仏教で、特に浄土真宗などにおいては、あたかも如来が現実世界に実在し、特別な力で衆生を往生へと導く、就中、死後、極楽へ生まれ変わらせてくれるのだ、と教えているかのように感じる場合が多いのですが、実際には、如来というのは、人間として、最終的にあるべき、理想の姿を仮定したものであって、実在するものではありません。極楽や浄土などといったものも、実際には死後の世界ではなくて、人間が如来に成長した状態を想像して表現したものであるわけです。

実際、お釈迦様は、死後の世界については、いくら質問されても明確な回答をしませんでした。自分自身がわからないことを説明のしようがないだろう、ということです。これを「無記」といいます。

マタイ福音書 6:30-34

きょうは生えていて、あすは炉に投げ入れられる野の草でさえ、神はこのように装って下さるのなら、あなたがたに、それ以上よくしてくださらないはずがあろうか。ああ、信仰の薄い者たちよ。だから、何を食べようか、何を飲もうか、あるいは何を着ようかと言って思いわずらうな。これらのものはみな、異邦人が切に求めているものである。あなたがたの天の父は、これらのものが、ことごとくあなたがたに必要であることをご存じである。まず神の国と神の義とを求めなさい。そうすれば、これらのものは、すべて添えて与えられるであろう。だから、あすのことを思いわずらうな。あすのことは、あす自身が思いわずらうであろう。一日の苦労は、その日一日だけで十分である。

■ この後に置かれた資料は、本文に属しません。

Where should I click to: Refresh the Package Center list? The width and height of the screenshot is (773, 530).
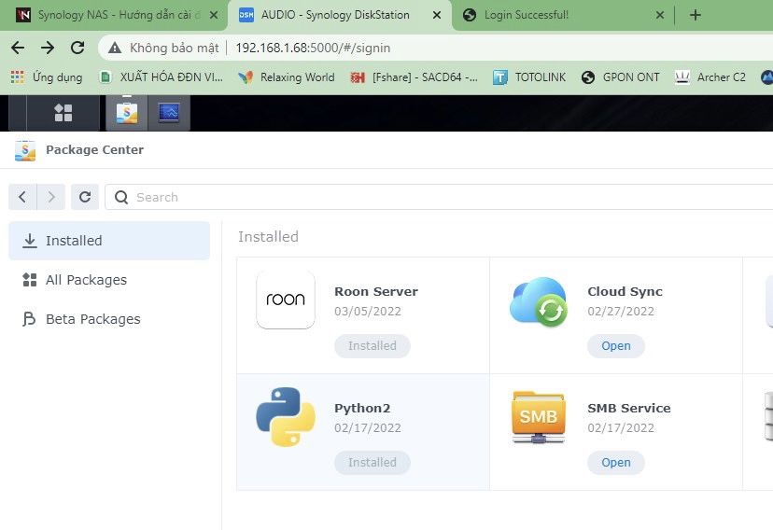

エス様とお釈迦様の考えは、ほとんど同じであることがよくわかります。この箇所は、情緒的な感傷でも、感情的な慰めでもありません。

「明日のこと」とはつまり、「死後のこと」です。死後、天国に行けるか、地獄に落とされるか、そんなバカバカしい空想はやめてしまいなさい。それよりも、生きること、生きている社会をどうするのかを考えることが大事なのだよ、と教えています。

そのためには、食事や服装の心配、つまり物欲を捨てなければならない、仏教の言う「煩悩」を捨てなければならないよ、ということを言っているわけです。持ち物を捨てなさいという勧めは、福音書を貫く主題だと言っても言い過ぎでは無いでしょう。

死後、極楽に生まれ変わることが仏教の目的に変わってしまったように、死後天国へ迎えてもらえることが、キリスト教徒の特権であるかのように誤解している人がほとんどではないでしょうか。